ProPhoto SEO and Performance : image compression with ImageMagick

ProPhoto SEO and Performance : image compression with ImageMagick

ProPhoto is a popular theme for photographers. It lets you create great looking websites relatively easily, and their support is absolutely top notch. ProPhoto 6 features responsive design, a big step forward in our opinion, as it allows more effective caching and optimisation.

Hit “read more” if you want some tips on how to optimise ProPhoto SEO and performance.

ProPhoto Performance

We’ve done a fair bit of performance and SEO optimisation for ProPhoto websites. One thing we regularly see from our testing tools is that the resized images ProPhoto generates are really large and not well compressed. Large images tend to be slow to download, and Google penalises slow websites, putting them further down their results pages.

Image Magik

ProPhoto supports ImageMagick for image resizing and compression. Not all web hosts support ImageMagik, and those that do sometimes require it to be activated on a per-directory basis. Talk to your support about this.

ProPhoto Imagemagik Configuration

Activating ImageMagik – Click to see it larger

Once installed, Image Magik gives options around image compression that can be used at the same time as resizing. ProPhoto uses the default 85% compression, and unfortunately doesn’t let users select another level of compression. We can, however, do this manually.

Unfortunately people using the default “GD” image library appear to be out of luck. ProPhoto write the jpeg to disk themselves rather than using the GD imagejpeg function, which would allow the jpeg to be compressed. This could be because they cater for multiple image formats and didn’t want to write code for each format individually.

Adding ProPhoto 6 Image Compression

To make this change open the file ImagickImageModifier.php, and add the bold text where indicated, line 54 in our copy of the file. Note that you will have to make this change after each ProPhoto update, and it’s likely to be a little different for older versions of ProPhoto.

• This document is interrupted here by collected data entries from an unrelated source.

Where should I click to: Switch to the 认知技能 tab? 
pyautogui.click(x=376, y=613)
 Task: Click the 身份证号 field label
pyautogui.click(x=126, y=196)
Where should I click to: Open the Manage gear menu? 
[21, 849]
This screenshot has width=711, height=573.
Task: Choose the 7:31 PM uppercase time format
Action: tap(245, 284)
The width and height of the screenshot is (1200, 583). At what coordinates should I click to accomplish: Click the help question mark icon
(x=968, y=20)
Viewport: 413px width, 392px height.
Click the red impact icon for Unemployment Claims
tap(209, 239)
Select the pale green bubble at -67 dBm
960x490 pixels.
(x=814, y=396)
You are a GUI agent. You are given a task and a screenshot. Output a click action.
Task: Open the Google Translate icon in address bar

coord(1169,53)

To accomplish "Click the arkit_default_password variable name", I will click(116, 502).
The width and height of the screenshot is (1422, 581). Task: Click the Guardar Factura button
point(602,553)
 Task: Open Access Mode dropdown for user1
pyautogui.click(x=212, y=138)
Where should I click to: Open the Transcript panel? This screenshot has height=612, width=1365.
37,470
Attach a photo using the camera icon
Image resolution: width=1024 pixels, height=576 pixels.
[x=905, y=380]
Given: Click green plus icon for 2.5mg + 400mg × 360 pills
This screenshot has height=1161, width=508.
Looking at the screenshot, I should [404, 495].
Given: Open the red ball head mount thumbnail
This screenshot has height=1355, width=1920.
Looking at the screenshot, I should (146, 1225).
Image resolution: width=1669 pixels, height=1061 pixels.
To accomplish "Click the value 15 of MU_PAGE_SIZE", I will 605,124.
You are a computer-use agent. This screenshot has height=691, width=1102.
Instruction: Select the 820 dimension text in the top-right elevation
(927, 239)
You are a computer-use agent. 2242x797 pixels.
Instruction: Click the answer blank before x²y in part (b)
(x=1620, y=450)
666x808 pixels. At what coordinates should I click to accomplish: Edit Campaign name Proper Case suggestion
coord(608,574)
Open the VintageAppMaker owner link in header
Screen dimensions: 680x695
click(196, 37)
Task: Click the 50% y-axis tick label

The full path to this file is likely to be /public_html/wp-content/themes/prophoto6/vendor/netrivet/prophoto-classes/src/ImageModifier/ImagickImageModifier.php

protected function downsizeImg() {
  $this->htmlComment();
  if ($this->isAnimatedGif && method_exists('Imagick', 'coalesceimages')) {
    $this->imagickImg = $this->imagickImg->coalesceimages();
    foreach($this->imagickImg as $layer) {
      $this->downsizeSuccess = $layer->resizeimage($this->modifiedWidth, $this->modifiedHeight, $this->filter, $this->sharpen);
      $layer->setimagepage($this->modifiedWidth, $this->modifiedHeight, 0, 0);
    }
    $this->imagickImg->deconstructimages();
  } else {
    # ProPhoto 6 Image compression by Photographers Tech Support - start
    $this->imagickImg->setImageCompressionQuality(65);
    # ProPhoto 6 Image compression by Photographers Tech Support - end
    $this->downsizeSuccess = $this->imagickImg->resizeimage($this->modifiedWidth, $this->modifiedHeight, $this->filter, $this->sharpen);
  }
}

Deleting Old Thumbnails

Once you’ve put this code in place you’ll need to click the “delete modified images” button in the ProPhoto settings screen, as shown above.

Results

A quick spot check was done to check the image quality and the savings. At full size, 100%, the images looked fine, but if you blog them up to 200% the images didn’t look so good. Fortunately your website visitors should never see these images at any size other than the standard 100%.

One blog post with 20 images had around 4MB of ProPhoto generated resized images at the default compression level of 85, which reduced to 2.1MB at the 65% compression level. This significantly increased the PageSpeed and WebPageTest ratings for the website.